Thomas Bach is reelected as president of the International Olympic Committee. The German lawyer was unopposed and won the vote 93-1, with four members abstaining.
Bach said Tokyo was "the best prepared Olympic city ever" and reiterated that the Games would open July 23.
He also signed future Olympic hosts Paris and Los Angeles, while Brisbane, Australia, is now being fast-tracked for 2032 -- a move aimed at avoiding expensive campaigns and allegations of vote-buying.

Intensive care units in hospitals in Paris are nearing full capacity as severe Coronavirus cases increase. Paris hospitals currently treat almost 1,000 people in ICU and are being force to put of non-urgent surgeries.

French billionaire Olivier Dassault was killed on Sunday in a helicopter crash, a police source said, with President Emmanuel Macron paying tribute to the 69-year old conservative politician.
Olivier, seen as the favourite of founder Marcel, was once considered favoured to succeed Serge at the head of the family holding, but that role went to former Dassault Aviation CEO Charles Edelstenne.
"Great sadness at the news of the sudden passing of Olivier Dassault," Valerie Pecresse, a conservative politician who is president of the Paris region, said on Twitter.

Prime Minister Jean Castex said that B117 (the UK strain) now accounts for about half of people infected with Covid-19 in France". France is considering stricter measures for affected areas, including weekend lockdowns for Paris and 19 other departments.

Deputy Mayor Emmanuel Grégoire has said the city of Paris is considering a three-week-long strict lockdown, known as "Zero Covid". The measure would give the city "the prospect of reopening everything", instead of "half-measures with bad results" and "semi-prison for months". Currently Paris is under a night-curfew, all eaters and culture venues are closed.

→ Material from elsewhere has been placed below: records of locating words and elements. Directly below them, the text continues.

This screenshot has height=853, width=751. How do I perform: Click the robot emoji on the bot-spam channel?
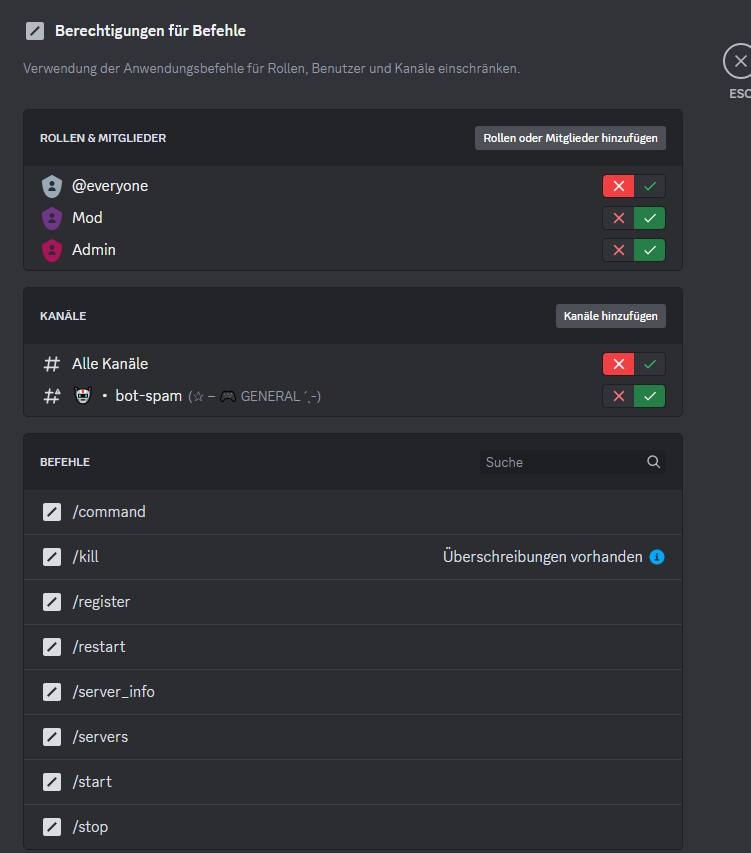click(82, 396)
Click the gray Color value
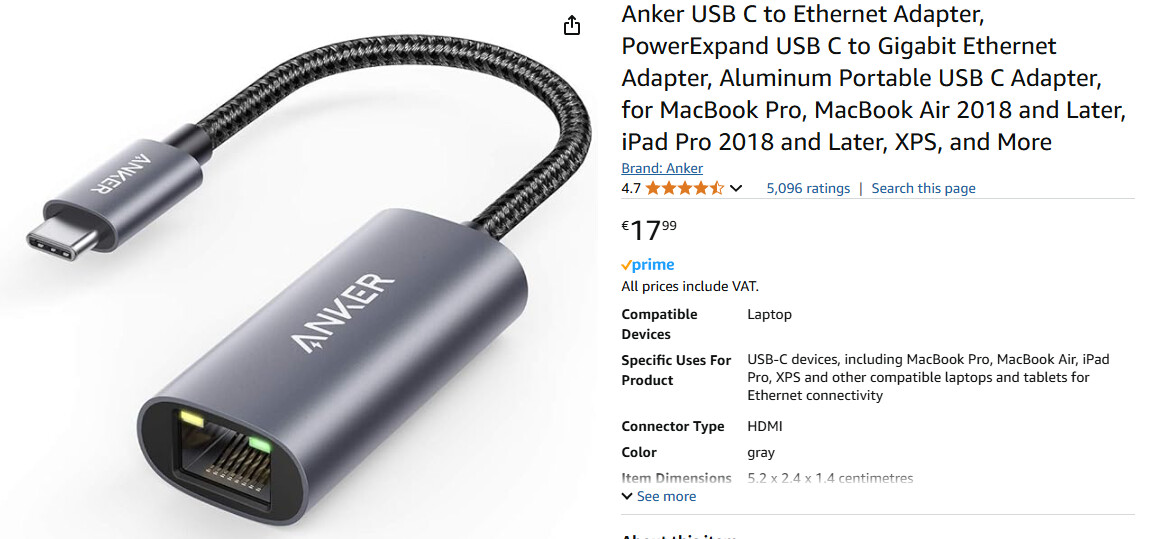The image size is (1153, 539). 761,453
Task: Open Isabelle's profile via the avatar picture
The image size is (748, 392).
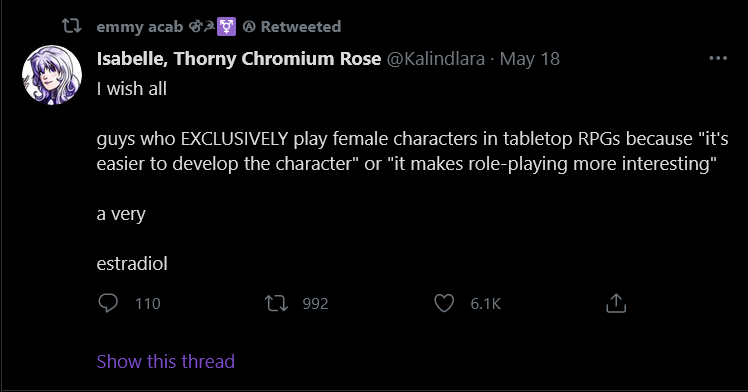Action: (52, 75)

An initial investigation into the rape accusations against Gérard Depardieu was dropped in 2019 for lack of evidence but reopened last summer, leading to criminal charges filed in December. According to a source close to the case, Depardieu is a friend of the woman’s family.
An actor accuses Depardieu of having raped and assaulted her at his Paris home in August 2018. Some reports have suggested Depardieu and the actor were rehearsing a theatre play scene, but the source said "there was nothing professional about the encounter".

Following the complaint supported by millions of French citizens, the Paris administrative court concluded that the government's actions to combat global warming were insufficient and declared the French state guilty.
The 4 NGOs that initiated this lawsuit say it is "a first historic victory for climate" and a "victory for truth" as France has never acknowledged the "insufficiency of its climate policies" (President Macron has always boasted about his commitment to climate change).

According to Anne Hidalgo, the mayor of Paris, the famous Champs-Élysées will undergo a transformation "an extraordinary garden". The plan for the 1.9 kilometers long area in central Paris had been unveiled in 2019 and has now gotten the green light. The costs are estimated to be around €250 million and include cutting space for vehicles by half, adding more space for pedestrians and planting trees and other greens.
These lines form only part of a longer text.